Field monitoring and numerical analysis of Tsing Ma suspension bridge temperature behavior

It is important to take into account the effect of temperature in assessing the structural condition of bridges. However, very few quantitative studies have examined the temperature behavior of large-scale bridges because of their large size and complicated configuration. This paper, for the first time, investigates the temperature distribution and associated responses of a long-span suspension bridge - the 2132-m-long Tsing Ma Bridge - through a combination of numerical analysis and field monitoring. With appropriate assumptions, fine finite element models of a deck plate, section frame, and bridge tower are constructed to facilitate thermal analysis.
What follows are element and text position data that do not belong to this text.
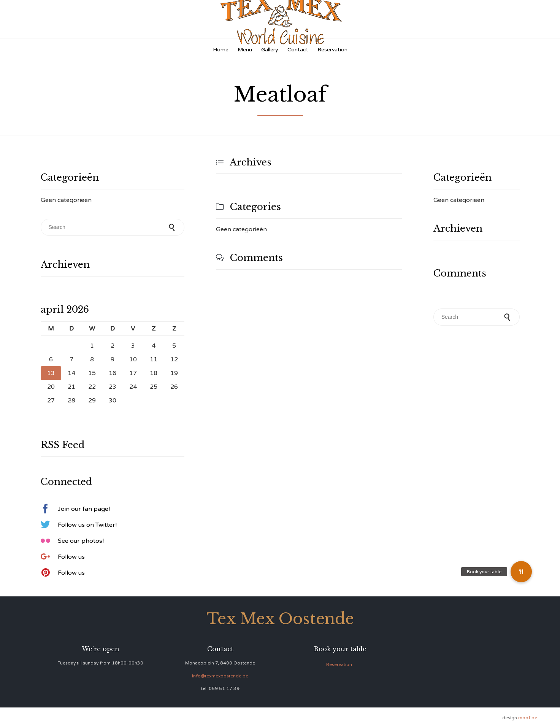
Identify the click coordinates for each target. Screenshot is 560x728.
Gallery (270, 49)
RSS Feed (62, 445)
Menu (245, 49)
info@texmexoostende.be (220, 676)
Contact (298, 49)
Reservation (332, 49)
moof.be (528, 718)
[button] (521, 572)
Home (221, 49)
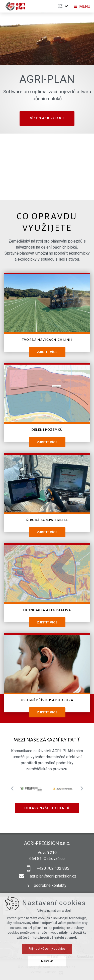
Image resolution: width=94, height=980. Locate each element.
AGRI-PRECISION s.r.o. (47, 843)
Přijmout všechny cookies (47, 948)
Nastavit (47, 961)
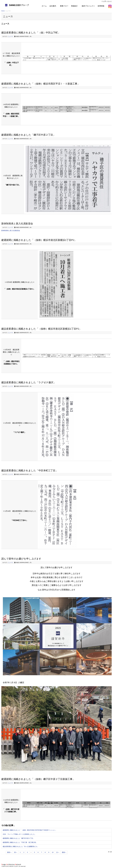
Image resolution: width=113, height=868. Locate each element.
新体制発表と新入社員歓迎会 (17, 223)
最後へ (64, 852)
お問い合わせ (107, 1)
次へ (58, 852)
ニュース (10, 36)
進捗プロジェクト (88, 6)
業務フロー (64, 6)
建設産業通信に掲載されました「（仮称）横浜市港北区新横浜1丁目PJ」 (41, 329)
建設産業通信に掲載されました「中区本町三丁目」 (30, 470)
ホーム (44, 6)
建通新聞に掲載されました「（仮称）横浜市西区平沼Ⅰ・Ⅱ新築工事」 (40, 84)
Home (3, 11)
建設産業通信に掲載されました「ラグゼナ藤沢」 (29, 382)
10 (52, 852)
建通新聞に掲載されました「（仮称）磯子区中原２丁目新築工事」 (38, 779)
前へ (15, 852)
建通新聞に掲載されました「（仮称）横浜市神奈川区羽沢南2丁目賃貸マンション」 (30, 830)
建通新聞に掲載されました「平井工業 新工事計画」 (20, 842)
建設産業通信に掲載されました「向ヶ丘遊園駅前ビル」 (21, 846)
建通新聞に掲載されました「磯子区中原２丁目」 (28, 135)
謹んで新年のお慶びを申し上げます (21, 559)
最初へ (9, 852)
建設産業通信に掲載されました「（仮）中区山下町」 (31, 33)
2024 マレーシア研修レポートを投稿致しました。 (19, 834)
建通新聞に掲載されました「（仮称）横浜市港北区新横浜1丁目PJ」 (39, 240)
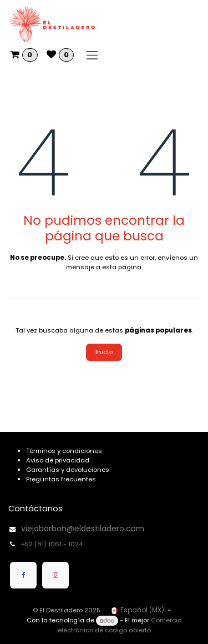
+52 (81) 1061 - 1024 (53, 544)
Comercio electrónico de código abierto (119, 625)
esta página (121, 267)
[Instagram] (55, 575)
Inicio (104, 352)
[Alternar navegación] (92, 55)
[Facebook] (23, 575)
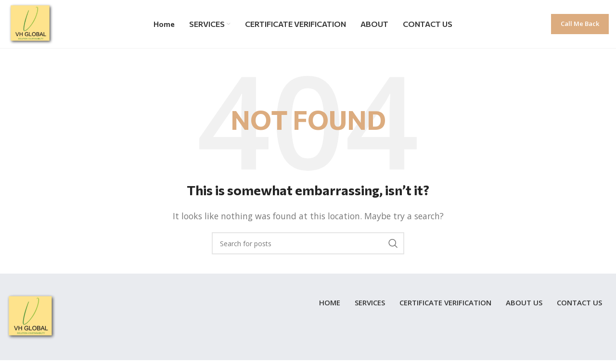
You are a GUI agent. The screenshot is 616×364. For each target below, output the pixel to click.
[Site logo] (31, 23)
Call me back (580, 24)
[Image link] (31, 316)
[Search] (308, 243)
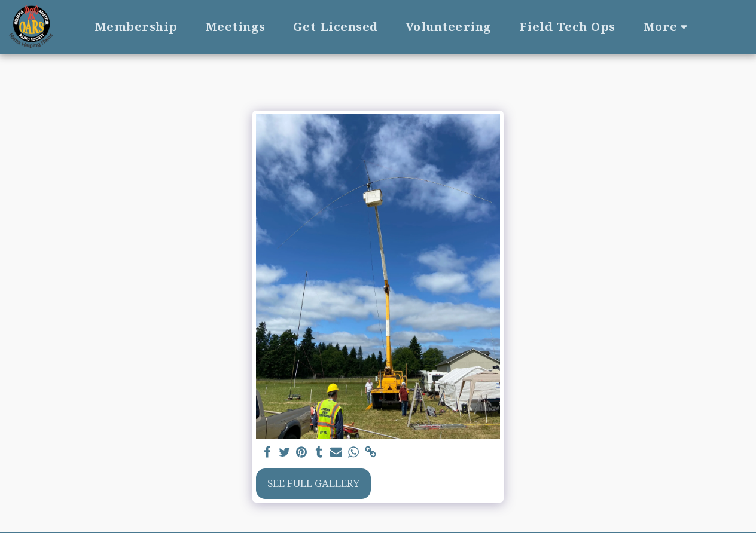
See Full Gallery (313, 483)
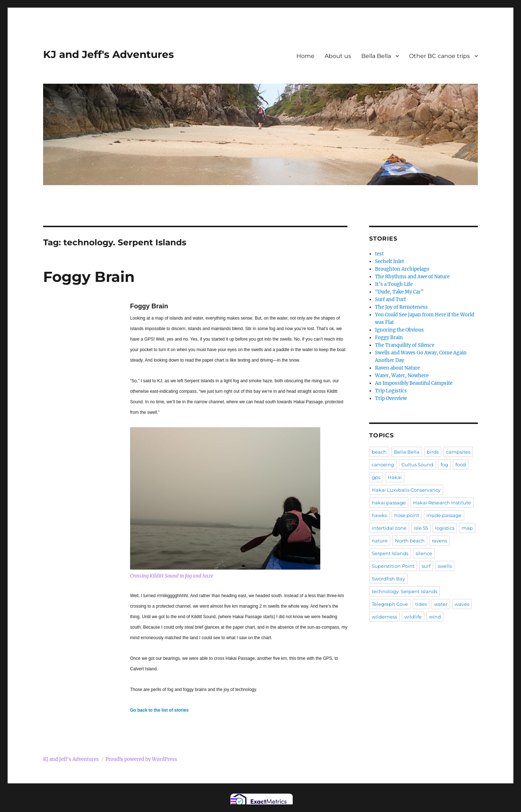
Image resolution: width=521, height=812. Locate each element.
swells (445, 566)
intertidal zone (389, 528)
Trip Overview (391, 398)
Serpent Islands (390, 553)
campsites (458, 452)
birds (433, 452)
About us (338, 56)
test (379, 254)
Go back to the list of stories (159, 710)
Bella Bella (376, 56)
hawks (379, 515)
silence (424, 553)
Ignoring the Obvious (399, 330)
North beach (410, 541)
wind (435, 617)
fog (444, 465)
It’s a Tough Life (394, 284)
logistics (445, 528)
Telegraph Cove (390, 604)
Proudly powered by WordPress (141, 759)
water (441, 604)
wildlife (413, 617)
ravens (439, 541)
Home (305, 56)
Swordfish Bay (388, 579)
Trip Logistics (391, 391)
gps (376, 477)
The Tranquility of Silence (405, 345)
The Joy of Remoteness (401, 307)
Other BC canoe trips (439, 56)
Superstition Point (393, 566)
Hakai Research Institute (442, 503)
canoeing (383, 465)
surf (426, 566)
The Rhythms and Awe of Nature (412, 276)
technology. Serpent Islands (404, 591)
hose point (407, 515)
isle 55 (421, 528)
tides (421, 604)
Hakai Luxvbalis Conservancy (406, 490)
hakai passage (389, 503)
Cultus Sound (417, 465)
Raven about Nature (397, 368)
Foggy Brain (89, 276)
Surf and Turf (390, 299)
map (467, 528)
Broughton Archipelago (402, 269)
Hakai (395, 477)
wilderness (384, 617)
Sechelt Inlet (389, 261)
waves (462, 604)
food (460, 465)
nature (380, 541)
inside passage (444, 515)
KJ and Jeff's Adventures (108, 54)
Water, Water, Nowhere (402, 375)
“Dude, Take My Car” (399, 292)
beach (379, 452)
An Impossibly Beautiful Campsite (414, 383)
With ambient temperature measurements and a solar radiation model, the time-dependent temperature distribution within each of these components is calculated through transient heat transfer analysis. The numerical results are verified by comparing them with field monitoring data on temperature distribution and variation at different times and in different seasons. The temperature data are then input into the structural model of the whole bridge to obtain the displacement and strain responses of various bridge components, with a good level of agreement being achieved between the bridge responses and the monitoring data. This exercise verifies both the accuracy of the analytical method employed and the effectiveness of the monitoring system installed on the bridge. The study shows that integrating numerical analysis with field monitoring data provides for a thorough understanding of the temperature behavior of long-span bridges.